BEGIN Records shown

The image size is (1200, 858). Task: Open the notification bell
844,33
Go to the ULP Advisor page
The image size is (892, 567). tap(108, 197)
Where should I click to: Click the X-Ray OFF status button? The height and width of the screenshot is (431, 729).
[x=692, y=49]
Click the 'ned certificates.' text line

END Records shown

Directions for this task:
From the line that contains "Go to the ULP Advisor page" down to the last line above, print each line exactly as it appears.

Result below:
Go to the ULP Advisor page
The image size is (892, 567). tap(108, 197)
Where should I click to: Click the X-Ray OFF status button? The height and width of the screenshot is (431, 729).
[x=692, y=49]
Click the 'ned certificates.' text line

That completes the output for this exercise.